# Starting / buying a business



## kevinca33 (Nov 8, 2010)

Can any one please give me some advise on buying an excisting business or starting a new one? is there a minimum investment required? is it possible to lease a location and start up with around US$40,000. using that as fit out and stock etc?? i dont seem to be able to find any info here about that.And are the same rules applied in Saba and KK ? Any advice or comments would be helpfull and i thank you in advance. Cheers The Farmer


----------



## lorgnette (Dec 19, 2010)

Malaysia's Immigration program e.g., MM2H: requires minimum US160K liquid assets and US3.2K p/m offshore income-can withdraw funds for permitted expenses eg real estate yet maintain US50K in account from second year onwards. 

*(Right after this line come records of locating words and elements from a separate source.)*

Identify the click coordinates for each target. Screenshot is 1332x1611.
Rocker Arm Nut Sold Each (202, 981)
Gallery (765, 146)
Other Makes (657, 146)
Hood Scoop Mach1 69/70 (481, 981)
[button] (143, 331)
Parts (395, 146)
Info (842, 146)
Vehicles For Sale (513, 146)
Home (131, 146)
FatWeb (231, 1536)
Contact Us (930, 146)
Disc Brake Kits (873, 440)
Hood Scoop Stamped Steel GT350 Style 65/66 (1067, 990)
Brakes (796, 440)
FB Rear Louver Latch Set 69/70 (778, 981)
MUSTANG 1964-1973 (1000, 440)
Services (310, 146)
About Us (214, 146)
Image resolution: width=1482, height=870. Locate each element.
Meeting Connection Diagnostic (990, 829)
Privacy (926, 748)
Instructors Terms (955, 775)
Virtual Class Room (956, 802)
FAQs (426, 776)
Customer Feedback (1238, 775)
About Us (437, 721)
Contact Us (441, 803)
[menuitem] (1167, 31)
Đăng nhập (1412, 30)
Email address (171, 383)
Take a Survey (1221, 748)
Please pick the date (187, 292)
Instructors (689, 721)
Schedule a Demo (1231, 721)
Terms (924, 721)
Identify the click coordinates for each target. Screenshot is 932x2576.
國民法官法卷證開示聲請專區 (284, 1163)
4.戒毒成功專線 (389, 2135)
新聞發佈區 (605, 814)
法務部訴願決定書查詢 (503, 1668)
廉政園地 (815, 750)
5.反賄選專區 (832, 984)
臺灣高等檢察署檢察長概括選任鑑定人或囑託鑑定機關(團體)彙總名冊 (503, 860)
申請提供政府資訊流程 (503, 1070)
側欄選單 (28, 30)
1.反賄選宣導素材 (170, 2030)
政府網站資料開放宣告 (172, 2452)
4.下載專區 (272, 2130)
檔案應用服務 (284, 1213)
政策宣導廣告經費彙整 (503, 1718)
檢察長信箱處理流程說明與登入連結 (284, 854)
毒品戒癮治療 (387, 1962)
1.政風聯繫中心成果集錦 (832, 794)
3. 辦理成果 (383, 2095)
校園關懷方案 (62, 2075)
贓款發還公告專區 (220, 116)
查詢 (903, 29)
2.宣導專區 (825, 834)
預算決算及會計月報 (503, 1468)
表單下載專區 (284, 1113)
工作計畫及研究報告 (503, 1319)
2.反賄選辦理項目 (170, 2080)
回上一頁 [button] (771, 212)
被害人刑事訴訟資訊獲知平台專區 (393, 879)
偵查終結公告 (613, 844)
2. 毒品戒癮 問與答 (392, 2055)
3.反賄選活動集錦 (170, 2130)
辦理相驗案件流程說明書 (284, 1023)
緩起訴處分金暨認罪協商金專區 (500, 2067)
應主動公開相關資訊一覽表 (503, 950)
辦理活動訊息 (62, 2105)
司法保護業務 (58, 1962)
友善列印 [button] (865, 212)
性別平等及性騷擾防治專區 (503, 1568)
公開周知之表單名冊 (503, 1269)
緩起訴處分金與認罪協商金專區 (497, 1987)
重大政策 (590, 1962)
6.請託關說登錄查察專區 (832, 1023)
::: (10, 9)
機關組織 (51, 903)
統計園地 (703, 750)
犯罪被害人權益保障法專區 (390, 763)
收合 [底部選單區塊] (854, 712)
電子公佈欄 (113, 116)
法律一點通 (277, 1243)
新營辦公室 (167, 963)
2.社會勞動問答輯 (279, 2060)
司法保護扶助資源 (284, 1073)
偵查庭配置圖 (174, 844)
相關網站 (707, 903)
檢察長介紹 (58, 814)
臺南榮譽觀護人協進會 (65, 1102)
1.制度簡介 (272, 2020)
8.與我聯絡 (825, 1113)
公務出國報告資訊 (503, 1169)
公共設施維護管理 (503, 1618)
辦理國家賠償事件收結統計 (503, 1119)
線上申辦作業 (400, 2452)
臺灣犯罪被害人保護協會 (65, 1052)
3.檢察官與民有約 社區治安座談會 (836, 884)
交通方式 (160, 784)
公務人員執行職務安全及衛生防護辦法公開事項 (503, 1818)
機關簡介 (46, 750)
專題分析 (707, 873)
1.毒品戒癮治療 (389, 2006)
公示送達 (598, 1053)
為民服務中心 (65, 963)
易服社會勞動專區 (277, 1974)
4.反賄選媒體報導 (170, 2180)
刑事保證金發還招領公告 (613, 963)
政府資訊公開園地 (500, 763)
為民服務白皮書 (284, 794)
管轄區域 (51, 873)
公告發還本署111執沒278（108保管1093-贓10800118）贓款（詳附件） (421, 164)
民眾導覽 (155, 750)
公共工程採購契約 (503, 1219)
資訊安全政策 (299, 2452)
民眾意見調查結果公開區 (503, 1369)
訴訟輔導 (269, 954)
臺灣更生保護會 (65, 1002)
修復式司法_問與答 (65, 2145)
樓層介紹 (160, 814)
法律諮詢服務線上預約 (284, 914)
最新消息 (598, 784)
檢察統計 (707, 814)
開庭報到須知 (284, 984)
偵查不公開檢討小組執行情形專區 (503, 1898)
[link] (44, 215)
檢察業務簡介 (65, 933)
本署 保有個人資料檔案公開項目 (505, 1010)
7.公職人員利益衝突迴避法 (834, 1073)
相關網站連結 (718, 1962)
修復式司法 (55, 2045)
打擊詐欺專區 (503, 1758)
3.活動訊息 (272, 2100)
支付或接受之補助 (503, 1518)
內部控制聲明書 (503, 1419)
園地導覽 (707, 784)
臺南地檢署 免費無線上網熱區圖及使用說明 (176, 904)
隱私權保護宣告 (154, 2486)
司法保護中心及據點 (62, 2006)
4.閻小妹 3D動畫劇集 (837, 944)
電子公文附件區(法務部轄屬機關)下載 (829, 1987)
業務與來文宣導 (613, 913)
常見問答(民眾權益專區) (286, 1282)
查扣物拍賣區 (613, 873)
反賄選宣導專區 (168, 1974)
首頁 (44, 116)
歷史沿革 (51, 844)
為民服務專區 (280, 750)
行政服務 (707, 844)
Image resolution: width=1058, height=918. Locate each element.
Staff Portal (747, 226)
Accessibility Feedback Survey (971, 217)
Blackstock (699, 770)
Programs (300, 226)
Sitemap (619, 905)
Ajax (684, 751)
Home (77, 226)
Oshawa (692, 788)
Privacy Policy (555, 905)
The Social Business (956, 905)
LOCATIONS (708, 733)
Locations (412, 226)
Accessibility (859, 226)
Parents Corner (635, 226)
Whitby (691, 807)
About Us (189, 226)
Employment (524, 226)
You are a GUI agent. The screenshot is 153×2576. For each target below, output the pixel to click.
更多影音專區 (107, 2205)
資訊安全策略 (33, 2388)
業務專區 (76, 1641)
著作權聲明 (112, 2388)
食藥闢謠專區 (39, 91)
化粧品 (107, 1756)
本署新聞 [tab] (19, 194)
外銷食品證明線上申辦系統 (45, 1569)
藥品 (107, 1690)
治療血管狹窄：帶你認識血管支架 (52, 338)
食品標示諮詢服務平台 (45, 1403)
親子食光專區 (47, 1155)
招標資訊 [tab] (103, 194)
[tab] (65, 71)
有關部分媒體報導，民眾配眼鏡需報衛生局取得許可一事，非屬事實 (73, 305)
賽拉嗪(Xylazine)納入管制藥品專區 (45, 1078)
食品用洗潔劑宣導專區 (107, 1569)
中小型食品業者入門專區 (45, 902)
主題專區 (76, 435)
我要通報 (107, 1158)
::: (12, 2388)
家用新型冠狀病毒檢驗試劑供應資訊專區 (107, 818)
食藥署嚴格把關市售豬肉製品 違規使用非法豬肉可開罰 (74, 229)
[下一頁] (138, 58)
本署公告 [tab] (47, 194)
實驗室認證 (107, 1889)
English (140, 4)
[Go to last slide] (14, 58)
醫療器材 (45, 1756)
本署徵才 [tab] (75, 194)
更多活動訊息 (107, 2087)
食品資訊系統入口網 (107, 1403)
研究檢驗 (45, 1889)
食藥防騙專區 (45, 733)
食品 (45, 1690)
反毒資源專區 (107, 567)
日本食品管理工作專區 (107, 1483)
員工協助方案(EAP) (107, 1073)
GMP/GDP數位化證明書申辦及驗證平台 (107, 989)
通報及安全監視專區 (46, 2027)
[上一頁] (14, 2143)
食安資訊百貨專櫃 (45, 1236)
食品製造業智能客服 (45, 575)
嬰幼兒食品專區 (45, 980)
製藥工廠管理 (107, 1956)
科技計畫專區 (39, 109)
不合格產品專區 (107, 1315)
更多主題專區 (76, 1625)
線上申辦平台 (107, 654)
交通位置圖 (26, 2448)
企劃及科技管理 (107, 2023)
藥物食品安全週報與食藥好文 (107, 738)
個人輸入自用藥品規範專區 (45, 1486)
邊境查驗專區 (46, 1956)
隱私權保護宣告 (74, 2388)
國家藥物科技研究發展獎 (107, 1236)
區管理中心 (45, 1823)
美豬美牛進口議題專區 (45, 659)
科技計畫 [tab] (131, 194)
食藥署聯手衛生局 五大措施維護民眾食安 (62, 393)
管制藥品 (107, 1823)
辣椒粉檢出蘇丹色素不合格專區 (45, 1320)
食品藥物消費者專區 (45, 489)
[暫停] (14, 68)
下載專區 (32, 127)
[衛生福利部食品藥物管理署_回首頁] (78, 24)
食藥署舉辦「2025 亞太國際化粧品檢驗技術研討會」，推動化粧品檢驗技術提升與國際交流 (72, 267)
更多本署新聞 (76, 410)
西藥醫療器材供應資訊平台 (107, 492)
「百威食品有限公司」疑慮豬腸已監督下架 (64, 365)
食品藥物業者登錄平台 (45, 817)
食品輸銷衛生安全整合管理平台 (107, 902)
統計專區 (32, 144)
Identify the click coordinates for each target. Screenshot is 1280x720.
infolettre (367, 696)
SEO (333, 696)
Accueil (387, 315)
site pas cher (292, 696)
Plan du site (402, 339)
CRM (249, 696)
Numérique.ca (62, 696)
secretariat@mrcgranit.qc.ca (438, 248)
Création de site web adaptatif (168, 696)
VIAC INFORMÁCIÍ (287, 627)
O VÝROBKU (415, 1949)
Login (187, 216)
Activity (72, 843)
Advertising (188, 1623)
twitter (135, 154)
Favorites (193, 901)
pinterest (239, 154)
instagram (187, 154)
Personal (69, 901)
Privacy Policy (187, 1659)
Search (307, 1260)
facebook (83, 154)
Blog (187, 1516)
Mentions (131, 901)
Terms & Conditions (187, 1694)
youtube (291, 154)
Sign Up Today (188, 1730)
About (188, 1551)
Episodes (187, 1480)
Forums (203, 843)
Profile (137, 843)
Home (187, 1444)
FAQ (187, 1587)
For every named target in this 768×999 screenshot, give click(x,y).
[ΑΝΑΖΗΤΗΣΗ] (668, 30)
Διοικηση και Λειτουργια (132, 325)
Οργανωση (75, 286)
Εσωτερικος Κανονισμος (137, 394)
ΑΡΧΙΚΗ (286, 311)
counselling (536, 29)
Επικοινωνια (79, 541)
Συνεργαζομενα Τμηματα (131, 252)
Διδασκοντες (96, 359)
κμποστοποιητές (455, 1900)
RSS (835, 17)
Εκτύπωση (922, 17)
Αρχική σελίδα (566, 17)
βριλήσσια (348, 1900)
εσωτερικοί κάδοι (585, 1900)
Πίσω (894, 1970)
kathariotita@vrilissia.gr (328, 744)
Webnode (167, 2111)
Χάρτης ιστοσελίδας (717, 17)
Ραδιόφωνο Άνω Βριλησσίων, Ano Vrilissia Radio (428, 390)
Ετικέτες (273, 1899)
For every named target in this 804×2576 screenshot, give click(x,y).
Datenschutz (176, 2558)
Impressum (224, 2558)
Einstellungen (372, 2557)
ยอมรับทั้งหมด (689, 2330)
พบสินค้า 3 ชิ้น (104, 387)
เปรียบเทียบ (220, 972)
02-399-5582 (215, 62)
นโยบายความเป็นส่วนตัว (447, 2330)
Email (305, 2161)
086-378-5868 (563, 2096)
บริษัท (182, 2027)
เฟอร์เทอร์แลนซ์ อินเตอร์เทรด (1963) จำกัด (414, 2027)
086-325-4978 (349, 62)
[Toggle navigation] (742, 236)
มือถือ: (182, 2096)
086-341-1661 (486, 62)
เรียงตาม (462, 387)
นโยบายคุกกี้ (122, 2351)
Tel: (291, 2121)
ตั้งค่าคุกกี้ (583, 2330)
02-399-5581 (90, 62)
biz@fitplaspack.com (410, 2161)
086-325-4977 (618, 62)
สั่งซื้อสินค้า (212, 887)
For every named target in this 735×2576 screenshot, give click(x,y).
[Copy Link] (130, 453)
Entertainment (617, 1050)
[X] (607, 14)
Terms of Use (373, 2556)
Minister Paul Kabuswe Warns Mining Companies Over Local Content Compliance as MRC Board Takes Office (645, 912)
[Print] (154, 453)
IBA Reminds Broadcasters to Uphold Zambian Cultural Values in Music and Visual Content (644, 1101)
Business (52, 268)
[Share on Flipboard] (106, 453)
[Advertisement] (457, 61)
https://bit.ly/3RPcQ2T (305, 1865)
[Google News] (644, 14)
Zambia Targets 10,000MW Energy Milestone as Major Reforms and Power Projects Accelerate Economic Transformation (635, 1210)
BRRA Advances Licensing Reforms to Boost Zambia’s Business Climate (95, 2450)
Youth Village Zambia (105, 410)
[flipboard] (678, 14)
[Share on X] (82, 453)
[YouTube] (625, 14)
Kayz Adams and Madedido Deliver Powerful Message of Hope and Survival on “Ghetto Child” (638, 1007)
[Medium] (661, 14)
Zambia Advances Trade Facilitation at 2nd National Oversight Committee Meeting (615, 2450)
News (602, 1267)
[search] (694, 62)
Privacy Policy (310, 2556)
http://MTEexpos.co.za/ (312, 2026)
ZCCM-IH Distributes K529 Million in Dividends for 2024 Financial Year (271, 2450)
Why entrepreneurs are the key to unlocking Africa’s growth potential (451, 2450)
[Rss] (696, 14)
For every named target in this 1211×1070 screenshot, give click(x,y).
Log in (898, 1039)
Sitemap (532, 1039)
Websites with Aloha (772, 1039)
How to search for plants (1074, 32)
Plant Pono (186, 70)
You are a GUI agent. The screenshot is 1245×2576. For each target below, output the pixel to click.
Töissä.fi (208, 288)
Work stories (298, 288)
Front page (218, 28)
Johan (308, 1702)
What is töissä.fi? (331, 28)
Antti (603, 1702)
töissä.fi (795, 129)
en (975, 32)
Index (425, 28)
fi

Your US40K is sufficient to purchase a company, lease location etc depending on vicinity to the capital and access to infrastructure for 6m however, 1. you must satisfy the Immigration program requirements 2. the company leasing you house and office might require advance rental deposits, 6 months to year agreements. 3. Many places have limited or no public transportation facilities--a car is needed. Q: Can you support yourself without holding work visa? If you are considering KK, Sabah, you have to add costs of living in East Malaysia is higher than West and even many locals acknowledge that KK has the highest cost of living in the whole country.


----------